Wuhan Optics Valley Wǔhàn Guānggǔ 武汉光谷
- Full name: Hubei Wuhan Professional F.C. 湖北武汉职业足球俱乐部
- Nicknames: Jiu Tou Niao (Nine Heads Phoenix), Han Jun (Han Army)
- Founded: 1954; 72 years ago (Amateur) 1994; 32 years ago (Professional)
- Dissolved: 2008; 18 years ago
- Ground: Xinhua Road Sports Center and Wuhan Sports Center Stadium, Wuhan, Hubei, China
- Capacity: 36,000 and 60,000
| Home colours | Away colours |

= Wuhan Optics Valley F.C. =

Chinese football club

Wuhan Optics Valley Football Club (武汉光谷 (武漢光谷, Wǔhàn Guānggǔ)) is a defunct football club that was located in the city of Wuhan, Hubei province, China. The club's home stadium was Xinhua Road Sports Center, while the important matches were played at the more modern stadium Wuhan Sports Center in China. Their fans were mainly from Hubei province and the club had supporters from the city of Wuhan, and the surrounding cities of Ezhou, Huangshi, and Xiaogan. It was founded in 1954 as the Hubei Football Team, while the professional football team was founded in February 1994. In 2008, the club quit the Chinese Super League because of what it believed to be unfair punishment after the club had a dispute with the Chinese Football Association over the club's on-field behaviour against Beijing Guoan in a league game. Some of its players formed a new team called Hubei Luyin and made a return to Chinese Super League in 2013.

==History==

===Hubei Football Team===
The club was formed in 1954 by the local Hubei province sports body to take part in China's national football league tournament. They entered the league in the 1955 season and finished 10th. After several years struggling within the division, the club found themselves in the second tier by the 1958 season. After achieving a fourth-place finish they were promoted to the top division. By 1960 the club had renamed themselves the Hubei Football Team and for a short period they adapted better within the league. By the end of the 1963 season the club were relegated to the second division until the Chinese Cultural Revolution saw football in China halted. When football returned in 1973 the club were allowed to enter straight back into the top tier. From then on the club predominantly remained a top division team. They narrowly missed out on winning their first league title to Bayi Football Team on goal difference in the 1986 league season. They could not improve upon that result and were relegated at the end of the 1988 league season. In response to this failure the local Hubei government pushed for better representation within the league pyramid, and several new teams were formed in the Hubei region.

===Professionalism===
While the club was in the second tier, the Chinese Football Association were starting to demand full professionalism throughout the league. Hubei football team decide to merge with the Wuhan Football Team to form a fully professional unit in February 1994 and be the sole representative of the Hubei region in the Chinese league pyramid. With former player Yin Lihua as their manager the club gradually improved their league standings and won the second tier title at the end of the 1997 league season.

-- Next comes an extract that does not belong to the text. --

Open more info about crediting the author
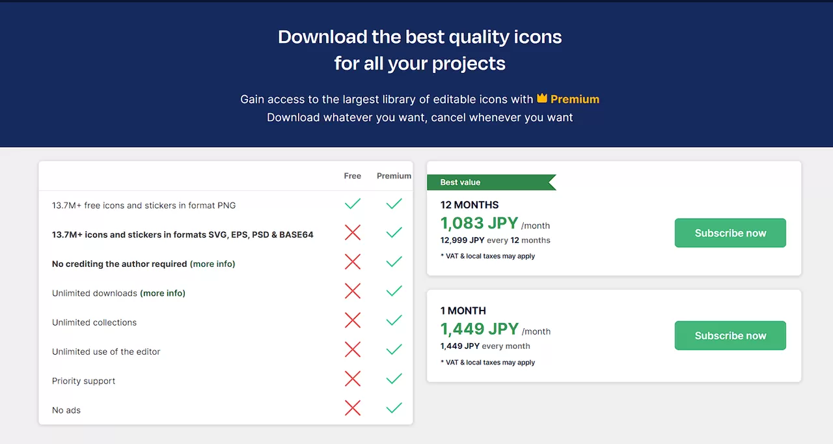The image size is (833, 444). (213, 264)
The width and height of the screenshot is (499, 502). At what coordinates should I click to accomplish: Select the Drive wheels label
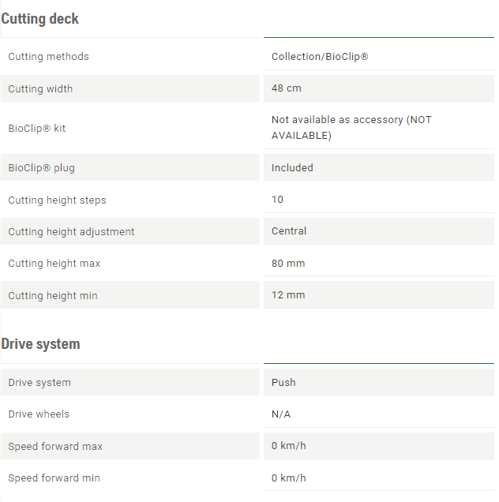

The club's time in the top tier did not last very long and they were soon relegated back into the second tier. They brought in Pei Encai as their new manager in 2004. He won the division title and promotion in his debut season. Back within the top tier of the rebranded Chinese Super League, the team were led-out by local players such as Li Hao, Zheng Bin and Zhang Xinxin. Their foreign contingent of Brazilians such as Emerson Roberto Conceicao Aleixo, Gílson Domingos Rezende Agostinho, and Vicente de Paula Neto helped the club to a seven-game winning streak early in the season. Pei Encai was hired away by the Chinese women's football team. Chen Fangping came in as the new manager during the season and carried on Pei Encai's work. Despite several injuries to some key players the club were able to win the 2005 Chinese Super League Cup by beating Shenzhen Jianlibao 3–1 on aggregate after a 1:1 away match and 2:0 home match fixture.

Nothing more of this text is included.